We usually consider training data set, development data set and test data set all three coming from the same distribution.
But not always all the dataset has to come from the same distribution. There are certain cases where we can have different distributions as well.
For example, lets consider a car detector application.
For this the initial dataset is created by collecting images from users through a mobile application.
From this we shall create train, development and test sets. If the total image itself is 10000. We might split 5000 for train, 3000 for dev and 2000 for test.
We will not be considering the test set for now. Lets build a initial model using train set and accuracy yields 90% on train, on development it is 80%
Optimum we are going to have is 97% as acceptable. Here the entire dataset is from single distribution, In this case both bias and variance needs improvement. If we can reduce acceptable bias to 0, i.e achieve train accuracy as 97%(using bias reducing techniques) then straight away we can consider adding mode data to build model and expect variance(difference between train and development) to reduce.
If say the data to build model is not enough, we expedite there is going to be different kind of data in realtime and what we got from users is not sufficient, we can include data from other sources. We will take 20000 car images from internet. Out of 10000 images provided by users, take 5000 and add it to internet images to form a new train set of 25000 images. Keep remaining 5000 for development and test set.
Since this internet train set has a new distribution, we have to ensure the model built from train set works as expected. We cannot have benefit of doubt against development set alone. Hence from the new train set split 5000 as train-development set and keep it aside. Now use 20000 images for train set and create a model. Say the accuracy is 95% Use this model and test against train-development set. The accuracy in this set is 85%. Then clearly we need to improve the model, adding any more amount of data is not going to help. Use bias reducing techniques. Even then it doesn’t improve, sample dataset and perform manual error analysis of train and train-development sets.
This train-development set is created to diagnose how much of bias, variance or data mismatch is affected by. Also a model built with train set should be able to generalise over development set.
Once we have train-development accuracy reach ~95% then test on development set now. Say the resulting accuracy in development set is now 85%. This is a data mismatch problem since model was able to generalise with train-development set.
To address data mismatch problem start with analysing what features are different from train set and development set. Try to find more training data that better matches with development set. If in this case there can be constraints with getting more and more data.

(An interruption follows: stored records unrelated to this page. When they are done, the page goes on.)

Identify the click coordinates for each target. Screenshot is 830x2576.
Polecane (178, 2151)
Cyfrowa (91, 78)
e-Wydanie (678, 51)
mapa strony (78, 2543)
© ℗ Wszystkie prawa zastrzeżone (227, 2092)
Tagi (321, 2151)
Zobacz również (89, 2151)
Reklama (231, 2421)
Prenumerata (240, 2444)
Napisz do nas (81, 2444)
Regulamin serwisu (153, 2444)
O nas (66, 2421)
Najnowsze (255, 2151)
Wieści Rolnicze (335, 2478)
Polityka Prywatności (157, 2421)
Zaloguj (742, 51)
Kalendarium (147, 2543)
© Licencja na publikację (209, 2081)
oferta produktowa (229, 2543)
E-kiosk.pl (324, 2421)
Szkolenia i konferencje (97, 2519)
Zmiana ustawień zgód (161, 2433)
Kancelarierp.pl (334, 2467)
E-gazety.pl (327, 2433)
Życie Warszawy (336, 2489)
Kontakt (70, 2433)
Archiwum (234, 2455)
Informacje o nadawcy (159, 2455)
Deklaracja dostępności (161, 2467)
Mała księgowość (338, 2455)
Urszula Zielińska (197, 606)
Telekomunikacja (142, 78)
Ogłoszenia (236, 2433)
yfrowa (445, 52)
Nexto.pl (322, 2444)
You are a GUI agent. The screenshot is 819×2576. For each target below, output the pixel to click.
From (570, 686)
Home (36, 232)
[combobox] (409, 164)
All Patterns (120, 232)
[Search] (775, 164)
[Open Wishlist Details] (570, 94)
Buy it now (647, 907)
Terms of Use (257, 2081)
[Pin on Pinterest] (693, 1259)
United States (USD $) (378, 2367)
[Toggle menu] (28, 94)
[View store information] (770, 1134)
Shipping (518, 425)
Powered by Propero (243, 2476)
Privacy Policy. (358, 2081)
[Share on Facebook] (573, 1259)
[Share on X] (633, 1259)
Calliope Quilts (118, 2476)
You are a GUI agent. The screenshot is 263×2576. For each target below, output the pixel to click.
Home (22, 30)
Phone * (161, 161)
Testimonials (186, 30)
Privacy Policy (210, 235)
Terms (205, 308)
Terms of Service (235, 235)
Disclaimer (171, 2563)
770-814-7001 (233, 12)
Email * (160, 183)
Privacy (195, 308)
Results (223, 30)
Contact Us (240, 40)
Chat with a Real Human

For different kinds of data problem there are certain approaches like artificially creating synthetic datasets. In a voice recognition system, training data is created by mixing multiple audios according to the real environment. Say the development data contains recording in open air.
Then we can mix wind sounds with clean recorded audio. But this can lead to bias towards repeated wind sounds that we mixed into audio. Because as humans we may not be sensitive to wind sound, but neural network models can easily sense it. So as a caution the ratio to mix artificial source of data(wind noise) has to be diverse and in equal quantity with the original data(clean recording).
For car recogniser app, you shall consider images from video games but that is very small portion of data when compared with real world.